Technical Tradeoffs and Open Questions

1. Semantic fidelity vs. layering violation. The dummy-INSERT approach guarantees that every corner of RLS semantics — SubLinks, volatile functions in policy quals, LEAKPROOF considerations, security-barrier handling, CURRENT_USER/SESSION_USER under SET ROLE, policies combined with ALL/PERMISSIVE/RESTRICTIVE logic — is handled identically to real INSERT, because it is a real INSERT (minus the ExecutorRun). The cost is that COPY now pays planner overhead (once per COPY, amortized) and has a second execution state object to manage alongside its own. Memory-context lifetime and snapshot management between the two states need careful auditing.

2. BEFORE INSERT triggers, generated columns, defaults. COPY FROM already has its own handling for these; with a synthetic ModifyTableState in play, care is needed to ensure these run exactly once and in the right order. DEFAULT VALUES in the dummy query implies the planner will construct default expressions for all columns — these must not be accidentally evaluated during COPY's per-row work.

3. Multi-insert batching. COPY FROM heavily optimizes with table_multi_insert. WCO evaluation must happen before a tuple enters the multi-insert buffer (since a failure should abort before any rows of that batch are flushed, and should attribute the error to the specific offending row). This mirrors how ExecConstraints is already sequenced in the COPY loop.

4. Statistics / pg_stat_statements. Running a dummy INSERT through analyze+plan may produce spurious planner cache entries or statistics artifacts unless explicitly suppressed.

5. Ordering relative to BEFORE ROW triggers. In ExecInsert, WCOs are checked after BEFORE ROW triggers fire (so that a trigger can transform a row into one that passes policy).

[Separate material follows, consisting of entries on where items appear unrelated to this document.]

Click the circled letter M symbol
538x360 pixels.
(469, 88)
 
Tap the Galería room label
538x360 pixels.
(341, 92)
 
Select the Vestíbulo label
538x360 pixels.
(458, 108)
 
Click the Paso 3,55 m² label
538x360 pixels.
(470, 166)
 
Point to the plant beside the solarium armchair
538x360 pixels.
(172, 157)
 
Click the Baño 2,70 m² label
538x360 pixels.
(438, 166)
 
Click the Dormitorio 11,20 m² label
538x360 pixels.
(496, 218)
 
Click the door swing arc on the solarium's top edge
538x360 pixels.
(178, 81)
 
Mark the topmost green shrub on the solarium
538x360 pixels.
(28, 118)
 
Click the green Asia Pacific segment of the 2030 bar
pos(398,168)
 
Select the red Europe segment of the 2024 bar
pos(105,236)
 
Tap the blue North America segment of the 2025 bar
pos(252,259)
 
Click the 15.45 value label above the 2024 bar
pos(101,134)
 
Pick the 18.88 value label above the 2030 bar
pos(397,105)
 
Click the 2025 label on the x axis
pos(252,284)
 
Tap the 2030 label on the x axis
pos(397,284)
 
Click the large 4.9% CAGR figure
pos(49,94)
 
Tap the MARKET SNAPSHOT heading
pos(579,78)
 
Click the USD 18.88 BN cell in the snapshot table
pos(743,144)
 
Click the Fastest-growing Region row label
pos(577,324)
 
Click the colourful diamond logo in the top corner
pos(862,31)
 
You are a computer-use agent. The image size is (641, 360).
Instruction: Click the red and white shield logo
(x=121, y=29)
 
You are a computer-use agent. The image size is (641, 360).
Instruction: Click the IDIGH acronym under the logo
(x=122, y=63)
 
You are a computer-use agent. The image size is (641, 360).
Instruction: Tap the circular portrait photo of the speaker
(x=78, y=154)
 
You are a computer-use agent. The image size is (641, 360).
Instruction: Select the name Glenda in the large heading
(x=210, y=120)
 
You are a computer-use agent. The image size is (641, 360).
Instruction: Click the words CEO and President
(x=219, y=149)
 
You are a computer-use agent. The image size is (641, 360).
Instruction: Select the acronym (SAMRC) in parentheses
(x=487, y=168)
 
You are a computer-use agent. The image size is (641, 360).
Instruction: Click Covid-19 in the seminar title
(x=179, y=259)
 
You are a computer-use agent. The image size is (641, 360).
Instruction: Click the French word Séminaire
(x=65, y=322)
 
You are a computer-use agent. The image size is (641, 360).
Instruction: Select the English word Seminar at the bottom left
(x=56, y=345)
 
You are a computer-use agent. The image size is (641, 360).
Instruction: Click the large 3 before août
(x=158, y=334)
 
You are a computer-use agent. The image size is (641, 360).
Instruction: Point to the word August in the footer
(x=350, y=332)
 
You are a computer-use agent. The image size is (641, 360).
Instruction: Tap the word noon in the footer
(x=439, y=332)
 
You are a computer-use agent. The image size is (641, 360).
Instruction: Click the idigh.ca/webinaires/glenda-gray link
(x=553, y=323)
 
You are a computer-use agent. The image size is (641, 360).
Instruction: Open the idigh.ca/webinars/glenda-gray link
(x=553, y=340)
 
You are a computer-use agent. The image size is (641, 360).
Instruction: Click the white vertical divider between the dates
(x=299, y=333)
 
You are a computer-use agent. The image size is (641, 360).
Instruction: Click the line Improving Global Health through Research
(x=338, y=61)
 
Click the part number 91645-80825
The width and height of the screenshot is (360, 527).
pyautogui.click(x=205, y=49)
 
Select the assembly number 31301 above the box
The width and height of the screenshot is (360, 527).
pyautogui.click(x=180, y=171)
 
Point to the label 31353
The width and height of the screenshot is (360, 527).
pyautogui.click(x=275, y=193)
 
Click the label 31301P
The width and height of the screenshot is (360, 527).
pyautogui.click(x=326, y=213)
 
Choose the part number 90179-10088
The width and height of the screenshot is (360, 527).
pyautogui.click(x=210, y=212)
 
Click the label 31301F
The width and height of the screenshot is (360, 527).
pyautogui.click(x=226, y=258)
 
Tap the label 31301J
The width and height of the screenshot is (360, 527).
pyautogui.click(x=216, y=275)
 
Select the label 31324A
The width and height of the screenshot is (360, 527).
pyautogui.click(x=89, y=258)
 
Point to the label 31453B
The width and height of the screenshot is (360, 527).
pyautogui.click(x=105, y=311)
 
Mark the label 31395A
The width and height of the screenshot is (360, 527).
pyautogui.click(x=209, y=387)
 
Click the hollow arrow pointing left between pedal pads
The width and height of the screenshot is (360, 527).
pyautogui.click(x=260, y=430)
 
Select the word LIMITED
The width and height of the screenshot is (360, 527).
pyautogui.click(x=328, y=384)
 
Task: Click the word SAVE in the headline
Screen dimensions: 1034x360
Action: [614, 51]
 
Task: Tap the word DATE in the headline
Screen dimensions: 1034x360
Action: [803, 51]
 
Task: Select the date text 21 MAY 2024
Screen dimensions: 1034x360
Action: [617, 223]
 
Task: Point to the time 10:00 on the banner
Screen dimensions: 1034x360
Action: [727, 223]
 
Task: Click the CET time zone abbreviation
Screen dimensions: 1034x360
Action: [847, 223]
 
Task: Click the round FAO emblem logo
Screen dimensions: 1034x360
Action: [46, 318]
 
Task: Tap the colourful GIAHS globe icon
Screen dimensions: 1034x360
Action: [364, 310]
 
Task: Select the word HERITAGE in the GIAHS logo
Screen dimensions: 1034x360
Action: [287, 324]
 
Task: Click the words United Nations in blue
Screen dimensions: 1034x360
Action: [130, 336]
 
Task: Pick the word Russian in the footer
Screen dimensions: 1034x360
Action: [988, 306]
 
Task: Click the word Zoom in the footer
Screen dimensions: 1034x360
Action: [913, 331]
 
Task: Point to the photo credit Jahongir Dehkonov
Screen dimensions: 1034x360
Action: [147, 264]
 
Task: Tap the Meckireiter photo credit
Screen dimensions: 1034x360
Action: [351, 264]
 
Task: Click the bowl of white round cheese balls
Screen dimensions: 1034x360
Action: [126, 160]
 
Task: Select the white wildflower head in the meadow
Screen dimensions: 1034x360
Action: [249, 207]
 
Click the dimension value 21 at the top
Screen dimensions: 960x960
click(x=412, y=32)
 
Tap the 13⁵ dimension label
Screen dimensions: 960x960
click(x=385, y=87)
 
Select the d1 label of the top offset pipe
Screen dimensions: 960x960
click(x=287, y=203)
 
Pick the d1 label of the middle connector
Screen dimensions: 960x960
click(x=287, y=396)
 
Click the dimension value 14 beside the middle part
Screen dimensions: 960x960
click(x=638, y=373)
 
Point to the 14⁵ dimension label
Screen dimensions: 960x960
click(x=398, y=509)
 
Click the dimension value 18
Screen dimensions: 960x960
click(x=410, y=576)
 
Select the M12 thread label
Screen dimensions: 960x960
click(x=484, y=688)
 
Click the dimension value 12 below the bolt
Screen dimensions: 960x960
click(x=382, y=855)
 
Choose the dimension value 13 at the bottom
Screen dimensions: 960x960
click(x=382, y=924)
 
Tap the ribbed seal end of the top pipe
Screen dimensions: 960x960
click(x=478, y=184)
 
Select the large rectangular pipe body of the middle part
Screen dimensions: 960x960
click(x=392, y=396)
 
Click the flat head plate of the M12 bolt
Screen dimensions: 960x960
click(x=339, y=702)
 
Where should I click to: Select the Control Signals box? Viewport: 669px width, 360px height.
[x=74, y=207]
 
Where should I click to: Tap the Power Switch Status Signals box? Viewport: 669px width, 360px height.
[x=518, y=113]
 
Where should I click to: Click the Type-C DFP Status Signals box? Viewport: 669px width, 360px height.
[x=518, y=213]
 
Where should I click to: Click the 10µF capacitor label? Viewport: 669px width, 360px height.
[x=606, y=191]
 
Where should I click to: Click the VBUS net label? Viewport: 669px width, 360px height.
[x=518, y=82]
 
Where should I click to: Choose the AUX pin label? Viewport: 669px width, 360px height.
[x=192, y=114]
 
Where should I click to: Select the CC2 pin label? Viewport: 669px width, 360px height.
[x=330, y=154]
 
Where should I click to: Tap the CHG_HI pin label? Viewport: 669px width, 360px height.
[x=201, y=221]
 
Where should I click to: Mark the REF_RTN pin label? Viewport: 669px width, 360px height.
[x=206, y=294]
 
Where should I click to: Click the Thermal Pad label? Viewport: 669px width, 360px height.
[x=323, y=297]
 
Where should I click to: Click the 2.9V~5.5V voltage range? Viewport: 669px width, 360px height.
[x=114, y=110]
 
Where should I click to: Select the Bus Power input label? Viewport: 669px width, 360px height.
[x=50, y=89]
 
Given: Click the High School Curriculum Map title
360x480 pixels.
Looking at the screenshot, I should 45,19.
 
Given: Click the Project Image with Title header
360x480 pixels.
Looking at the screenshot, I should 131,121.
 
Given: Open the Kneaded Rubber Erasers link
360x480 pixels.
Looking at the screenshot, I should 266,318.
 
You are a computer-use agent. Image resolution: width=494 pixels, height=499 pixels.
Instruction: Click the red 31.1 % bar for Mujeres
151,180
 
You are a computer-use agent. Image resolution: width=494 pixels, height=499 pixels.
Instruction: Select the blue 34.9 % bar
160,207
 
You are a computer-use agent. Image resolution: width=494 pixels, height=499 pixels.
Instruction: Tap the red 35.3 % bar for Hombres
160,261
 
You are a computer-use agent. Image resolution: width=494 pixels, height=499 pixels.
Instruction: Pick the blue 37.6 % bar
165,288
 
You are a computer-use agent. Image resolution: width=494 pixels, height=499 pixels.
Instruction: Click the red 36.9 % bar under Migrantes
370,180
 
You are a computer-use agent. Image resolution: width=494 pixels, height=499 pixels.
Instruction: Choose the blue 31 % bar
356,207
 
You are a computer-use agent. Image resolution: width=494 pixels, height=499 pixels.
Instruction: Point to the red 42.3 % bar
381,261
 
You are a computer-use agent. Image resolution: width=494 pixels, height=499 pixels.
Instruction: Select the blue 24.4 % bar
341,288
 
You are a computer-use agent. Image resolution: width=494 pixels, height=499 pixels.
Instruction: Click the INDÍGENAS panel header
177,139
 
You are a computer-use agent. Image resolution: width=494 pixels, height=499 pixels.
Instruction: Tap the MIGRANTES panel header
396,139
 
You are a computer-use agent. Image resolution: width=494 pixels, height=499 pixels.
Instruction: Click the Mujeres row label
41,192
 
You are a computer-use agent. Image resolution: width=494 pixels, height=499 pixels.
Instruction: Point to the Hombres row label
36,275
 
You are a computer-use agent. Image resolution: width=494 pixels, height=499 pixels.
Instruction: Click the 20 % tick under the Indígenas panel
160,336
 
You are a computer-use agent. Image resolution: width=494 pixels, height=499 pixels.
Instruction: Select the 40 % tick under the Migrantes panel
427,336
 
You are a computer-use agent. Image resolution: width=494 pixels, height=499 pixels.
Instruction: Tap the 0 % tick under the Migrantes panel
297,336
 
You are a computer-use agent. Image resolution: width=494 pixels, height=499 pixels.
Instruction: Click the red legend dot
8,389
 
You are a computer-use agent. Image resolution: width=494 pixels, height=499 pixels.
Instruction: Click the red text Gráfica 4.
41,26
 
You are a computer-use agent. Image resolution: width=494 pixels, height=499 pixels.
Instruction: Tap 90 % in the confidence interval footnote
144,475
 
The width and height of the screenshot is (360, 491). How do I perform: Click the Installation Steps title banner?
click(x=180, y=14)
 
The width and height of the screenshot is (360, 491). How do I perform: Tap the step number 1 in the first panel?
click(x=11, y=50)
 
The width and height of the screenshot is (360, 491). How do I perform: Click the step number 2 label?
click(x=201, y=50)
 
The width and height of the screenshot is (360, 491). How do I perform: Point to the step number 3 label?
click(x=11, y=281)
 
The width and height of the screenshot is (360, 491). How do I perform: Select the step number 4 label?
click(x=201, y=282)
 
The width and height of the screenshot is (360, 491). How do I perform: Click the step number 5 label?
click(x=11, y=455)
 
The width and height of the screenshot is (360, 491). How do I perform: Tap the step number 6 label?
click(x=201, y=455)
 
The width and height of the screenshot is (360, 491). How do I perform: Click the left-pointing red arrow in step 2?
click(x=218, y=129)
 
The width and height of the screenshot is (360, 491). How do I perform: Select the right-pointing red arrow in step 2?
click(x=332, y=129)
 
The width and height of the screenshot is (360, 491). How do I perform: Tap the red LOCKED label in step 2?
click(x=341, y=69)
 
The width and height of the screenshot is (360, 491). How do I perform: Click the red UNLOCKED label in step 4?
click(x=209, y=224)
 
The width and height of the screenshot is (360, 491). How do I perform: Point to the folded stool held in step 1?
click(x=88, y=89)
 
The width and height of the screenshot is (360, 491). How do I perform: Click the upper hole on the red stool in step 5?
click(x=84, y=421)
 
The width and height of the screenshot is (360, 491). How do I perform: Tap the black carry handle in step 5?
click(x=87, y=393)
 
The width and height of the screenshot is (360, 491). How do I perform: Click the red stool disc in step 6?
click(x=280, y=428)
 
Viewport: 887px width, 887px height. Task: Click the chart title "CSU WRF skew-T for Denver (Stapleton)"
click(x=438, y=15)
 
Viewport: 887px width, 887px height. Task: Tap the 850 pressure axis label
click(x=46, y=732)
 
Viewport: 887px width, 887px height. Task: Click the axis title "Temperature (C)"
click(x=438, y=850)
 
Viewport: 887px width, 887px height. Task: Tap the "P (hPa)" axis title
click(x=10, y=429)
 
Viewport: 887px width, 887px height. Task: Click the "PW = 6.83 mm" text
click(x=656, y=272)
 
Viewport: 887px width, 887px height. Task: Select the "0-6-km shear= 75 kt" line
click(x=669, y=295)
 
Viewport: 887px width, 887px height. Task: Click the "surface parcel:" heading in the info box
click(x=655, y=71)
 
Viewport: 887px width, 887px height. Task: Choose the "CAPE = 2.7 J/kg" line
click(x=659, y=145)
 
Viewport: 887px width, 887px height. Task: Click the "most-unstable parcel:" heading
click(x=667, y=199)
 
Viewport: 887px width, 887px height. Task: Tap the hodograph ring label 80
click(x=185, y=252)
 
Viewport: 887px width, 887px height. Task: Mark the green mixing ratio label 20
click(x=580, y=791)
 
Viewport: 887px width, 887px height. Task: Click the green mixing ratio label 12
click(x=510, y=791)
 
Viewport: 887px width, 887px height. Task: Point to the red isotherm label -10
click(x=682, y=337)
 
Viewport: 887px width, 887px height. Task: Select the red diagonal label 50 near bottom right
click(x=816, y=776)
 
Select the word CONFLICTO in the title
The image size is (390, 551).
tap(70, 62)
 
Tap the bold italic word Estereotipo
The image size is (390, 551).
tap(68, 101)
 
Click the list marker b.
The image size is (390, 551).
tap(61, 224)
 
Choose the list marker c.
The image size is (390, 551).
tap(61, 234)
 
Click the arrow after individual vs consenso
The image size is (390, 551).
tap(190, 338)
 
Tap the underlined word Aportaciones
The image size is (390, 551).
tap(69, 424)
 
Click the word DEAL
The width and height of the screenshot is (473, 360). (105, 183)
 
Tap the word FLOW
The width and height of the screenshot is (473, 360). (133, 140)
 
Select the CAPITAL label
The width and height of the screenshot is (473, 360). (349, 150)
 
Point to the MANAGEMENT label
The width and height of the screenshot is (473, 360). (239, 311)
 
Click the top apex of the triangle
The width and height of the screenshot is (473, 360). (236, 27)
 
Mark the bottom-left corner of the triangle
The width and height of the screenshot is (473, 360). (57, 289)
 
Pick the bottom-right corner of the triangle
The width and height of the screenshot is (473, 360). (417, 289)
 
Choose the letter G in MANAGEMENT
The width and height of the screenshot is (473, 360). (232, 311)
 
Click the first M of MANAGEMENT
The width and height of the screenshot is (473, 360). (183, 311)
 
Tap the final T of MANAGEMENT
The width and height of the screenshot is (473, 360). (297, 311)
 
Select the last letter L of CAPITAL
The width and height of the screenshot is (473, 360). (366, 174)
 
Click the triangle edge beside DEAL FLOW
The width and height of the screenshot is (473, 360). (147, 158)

The COPY patch must preserve this ordering; placing ExecWithCheckOptions "right above ExecConstraints" is consistent with this only if BEFORE triggers have already executed by that point in the COPY loop — which they do.

6. INSTEAD OF triggers and foreign tables are correctly excluded by Jian — RLS only applies to plain and partitioned tables, and COPY's target-kind checks already prevent the other cases.

Assessment

The feature is genuinely desirable and closes a real security-consistency gap. The first patch's approach (direct WCO harvesting + synthetic ModifyTable for partition routing) is architecturally defensible but incomplete because of the subquery restriction. The second patch's "plan a dummy INSERT, steal its state, skip ExecutorRun" trick is clever and comprehensive but raises legitimate questions about layering — it's the kind of design that committers tend to push back on, preferring instead either (a) refactoring get_row_security_policies and the WCO initialization code into a reusable helper that COPY can call without needing a fake Query, or (b) teaching COPY to build a proper (non-dummy) plan tree that represents what it's actually doing. As of the available messages there is no committer response on-thread, so the design is still in "proposal" stage.